Requirement ▸ Reproduce the listing below with every "Viewport" swapped for "Window", leaving everything else untouched.
>> begin Task material
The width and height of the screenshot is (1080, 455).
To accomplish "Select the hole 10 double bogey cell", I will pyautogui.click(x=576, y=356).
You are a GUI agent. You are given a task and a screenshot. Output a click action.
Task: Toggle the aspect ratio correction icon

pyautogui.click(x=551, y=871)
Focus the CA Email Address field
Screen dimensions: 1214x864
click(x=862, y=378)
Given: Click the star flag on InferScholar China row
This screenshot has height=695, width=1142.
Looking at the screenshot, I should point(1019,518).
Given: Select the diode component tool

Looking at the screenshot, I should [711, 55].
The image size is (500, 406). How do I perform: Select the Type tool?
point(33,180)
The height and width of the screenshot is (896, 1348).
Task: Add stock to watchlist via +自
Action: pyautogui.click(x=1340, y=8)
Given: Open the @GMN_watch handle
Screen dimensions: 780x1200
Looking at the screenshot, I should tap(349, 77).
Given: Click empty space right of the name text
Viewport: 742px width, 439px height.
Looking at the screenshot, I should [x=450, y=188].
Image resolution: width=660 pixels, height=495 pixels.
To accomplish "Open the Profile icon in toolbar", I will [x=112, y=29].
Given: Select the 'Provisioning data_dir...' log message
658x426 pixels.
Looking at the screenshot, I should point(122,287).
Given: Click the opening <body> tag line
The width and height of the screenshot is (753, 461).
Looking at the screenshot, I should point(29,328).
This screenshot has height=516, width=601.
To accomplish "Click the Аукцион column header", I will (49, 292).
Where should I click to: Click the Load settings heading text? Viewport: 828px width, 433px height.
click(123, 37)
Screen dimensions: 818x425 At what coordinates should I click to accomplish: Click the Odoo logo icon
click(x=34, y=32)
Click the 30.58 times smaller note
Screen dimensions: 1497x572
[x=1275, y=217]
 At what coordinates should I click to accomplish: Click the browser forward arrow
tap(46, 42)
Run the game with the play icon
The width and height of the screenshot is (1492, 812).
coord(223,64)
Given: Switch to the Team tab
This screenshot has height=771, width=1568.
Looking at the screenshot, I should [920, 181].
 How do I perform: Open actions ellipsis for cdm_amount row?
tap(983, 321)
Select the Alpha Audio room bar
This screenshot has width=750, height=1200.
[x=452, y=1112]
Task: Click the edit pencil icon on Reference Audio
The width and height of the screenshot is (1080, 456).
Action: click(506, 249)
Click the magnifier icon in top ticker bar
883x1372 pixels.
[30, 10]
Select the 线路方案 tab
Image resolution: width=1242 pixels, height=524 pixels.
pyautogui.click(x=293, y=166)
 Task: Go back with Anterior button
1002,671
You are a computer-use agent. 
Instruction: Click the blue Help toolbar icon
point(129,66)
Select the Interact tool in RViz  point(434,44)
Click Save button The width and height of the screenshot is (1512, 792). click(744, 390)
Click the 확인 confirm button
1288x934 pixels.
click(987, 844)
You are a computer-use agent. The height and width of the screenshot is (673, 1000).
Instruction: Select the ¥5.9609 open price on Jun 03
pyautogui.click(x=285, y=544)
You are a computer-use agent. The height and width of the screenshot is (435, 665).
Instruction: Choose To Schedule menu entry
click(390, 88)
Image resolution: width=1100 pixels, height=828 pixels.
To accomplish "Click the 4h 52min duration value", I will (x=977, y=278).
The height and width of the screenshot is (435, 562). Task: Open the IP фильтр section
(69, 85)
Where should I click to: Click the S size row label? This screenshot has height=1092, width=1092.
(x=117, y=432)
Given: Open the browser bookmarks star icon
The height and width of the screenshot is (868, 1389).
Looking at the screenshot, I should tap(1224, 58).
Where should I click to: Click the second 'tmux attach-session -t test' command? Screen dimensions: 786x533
>> end Task material
Exercise result ▸
The width and height of the screenshot is (1080, 455).
To accomplish "Select the hole 10 double bogey cell", I will pyautogui.click(x=576, y=356).
You are a GUI agent. You are given a task and a screenshot. Output a click action.
Task: Toggle the aspect ratio correction icon

pyautogui.click(x=551, y=871)
Focus the CA Email Address field
Screen dimensions: 1214x864
click(x=862, y=378)
Given: Click the star flag on InferScholar China row
This screenshot has height=695, width=1142.
Looking at the screenshot, I should point(1019,518).
Given: Select the diode component tool

Looking at the screenshot, I should [711, 55].
The image size is (500, 406). How do I perform: Select the Type tool?
point(33,180)
The height and width of the screenshot is (896, 1348).
Task: Add stock to watchlist via +自
Action: pyautogui.click(x=1340, y=8)
Given: Open the @GMN_watch handle
Screen dimensions: 780x1200
Looking at the screenshot, I should tap(349, 77).
Given: Click empty space right of the name text
Window: 742px width, 439px height.
Looking at the screenshot, I should [x=450, y=188].
Image resolution: width=660 pixels, height=495 pixels.
To accomplish "Open the Profile icon in toolbar", I will [x=112, y=29].
Given: Select the 'Provisioning data_dir...' log message
658x426 pixels.
Looking at the screenshot, I should point(122,287).
Given: Click the opening <body> tag line
The width and height of the screenshot is (753, 461).
Looking at the screenshot, I should point(29,328).
This screenshot has height=516, width=601.
To accomplish "Click the Аукцион column header", I will (49, 292).
Where should I click to: Click the Load settings heading text? Window: 828px width, 433px height.
click(123, 37)
Screen dimensions: 818x425 At what coordinates should I click to accomplish: Click the Odoo logo icon
click(x=34, y=32)
Click the 30.58 times smaller note
Screen dimensions: 1497x572
[x=1275, y=217]
 At what coordinates should I click to accomplish: Click the browser forward arrow
tap(46, 42)
Run the game with the play icon
The width and height of the screenshot is (1492, 812).
coord(223,64)
Given: Switch to the Team tab
This screenshot has height=771, width=1568.
Looking at the screenshot, I should [920, 181].
 How do I perform: Open actions ellipsis for cdm_amount row?
tap(983, 321)
Select the Alpha Audio room bar
This screenshot has width=750, height=1200.
[x=452, y=1112]
Task: Click the edit pencil icon on Reference Audio
The width and height of the screenshot is (1080, 456).
Action: click(506, 249)
Click the magnifier icon in top ticker bar
883x1372 pixels.
[30, 10]
Select the 线路方案 tab
Image resolution: width=1242 pixels, height=524 pixels.
pyautogui.click(x=293, y=166)
 Task: Go back with Anterior button
1002,671
You are a computer-use agent. 
Instruction: Click the blue Help toolbar icon
point(129,66)
Select the Interact tool in RViz  point(434,44)
Click Save button The width and height of the screenshot is (1512, 792). click(744, 390)
Click the 확인 confirm button
1288x934 pixels.
click(987, 844)
You are a computer-use agent. The height and width of the screenshot is (673, 1000).
Instruction: Select the ¥5.9609 open price on Jun 03
pyautogui.click(x=285, y=544)
You are a computer-use agent. The height and width of the screenshot is (435, 665).
Instruction: Choose To Schedule menu entry
click(390, 88)
Image resolution: width=1100 pixels, height=828 pixels.
To accomplish "Click the 4h 52min duration value", I will (x=977, y=278).
The height and width of the screenshot is (435, 562). Task: Open the IP фильтр section
(69, 85)
Where should I click to: Click the S size row label? This screenshot has height=1092, width=1092.
(x=117, y=432)
Given: Open the browser bookmarks star icon
The height and width of the screenshot is (868, 1389).
Looking at the screenshot, I should tap(1224, 58).
Where should I click to: Click the second 'tmux attach-session -t test' command? Screen dimensions: 786x533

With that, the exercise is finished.